Author: Zuraidah Mohd Don (English Language Standards and Quality Council)
Speaker: Zuraidah Mohd Don
Topic: Language, dialect, sociolect, genre
The (SCOPUS / ISI) SOAS GLOCAL CALA 2019 General Session


Like several other Asian languages, Malay is regarded as an “under-resourced” language for linguistic research, particularly research involving speech and language technologies. Computer scientists and engineers need access to reliable information about languages, as do linguists who have branched out into pragmatics and discourse analysis. Linguists have traditionally carried the relevant information around in their heads, but modern research requires a computer-readable resource that can be accessed by researchers who do not possess the information themselves. This paper describes a resource for Malay which could provide a model for other Asian languages.
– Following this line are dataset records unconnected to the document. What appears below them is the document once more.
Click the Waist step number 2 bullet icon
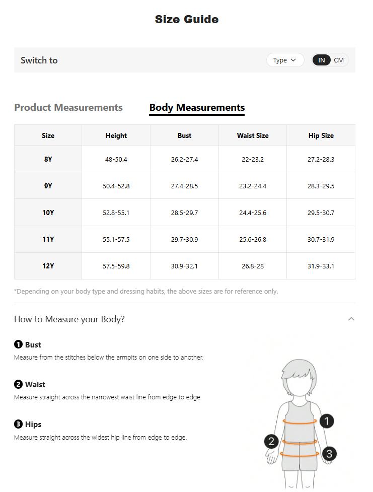Image resolution: width=373 pixels, height=492 pixels. (x=18, y=384)
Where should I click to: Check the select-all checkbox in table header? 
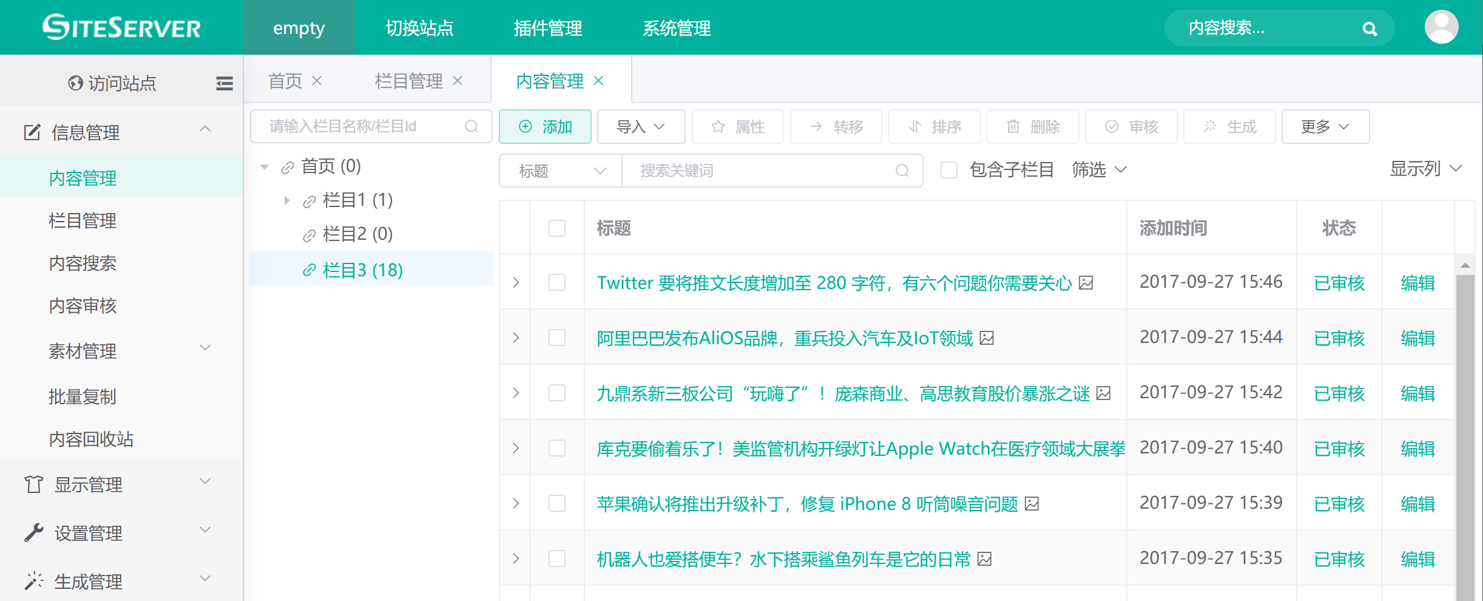tap(556, 228)
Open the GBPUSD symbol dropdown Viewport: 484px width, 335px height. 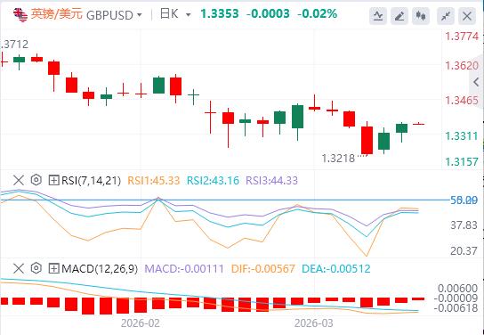pyautogui.click(x=114, y=15)
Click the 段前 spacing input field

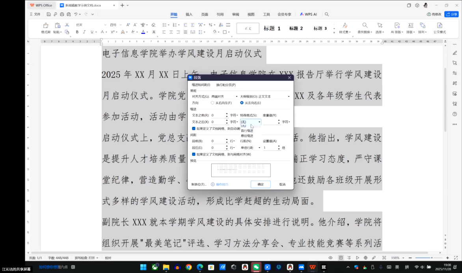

The MALEX (“MALay LEXicon”) project began with the development of an automatic grammatical tagger for Malay, i.e. a means of associating a grammatical class with the words of a text. Tagging English draws on well known linguistic knowledge, but for Malay it was necessary to create a computer-readable infrastructure, beginning with a lexicon with spellings and grammatical class. Since one of the researchers knew no Malay, it was necessary to include a meaning for each word, and to devise a rudimentary spelling-to-phoneme algorithm. Adding new words required a stemmer to identify the structure of words, and morphological rules to predict the grammatical class. The tagging of a Malay text required a collection of tables and procedures which worked together in the analysis of the language, and which have since provided a resource for further research. Current research involves the development of a parser so designed that it enables two procedures that might seem totally unconnected, namely translation into English, and generating phonetic specifications for speech synthesis.

In the absence of a unified theory of language, traditional linguistics places no constraints on combinations of theoretical components. For example, a lecturer might cover phoneme theory and x-bar syntax, and go on to the Sapir-Whorf hypothesis and Grice’s maxims, and not question their compatibility. The MALEX infrastructure, by contrast, is based entirely on the evidence of spoken and written Malay texts, and has built-in compatibility between components. It is for this reason that MALEX could indicate a way forward for researchers working on other under-resourced Asian languages.

Keywords: MALay LEXicon, Sapir-Whorf, Asian language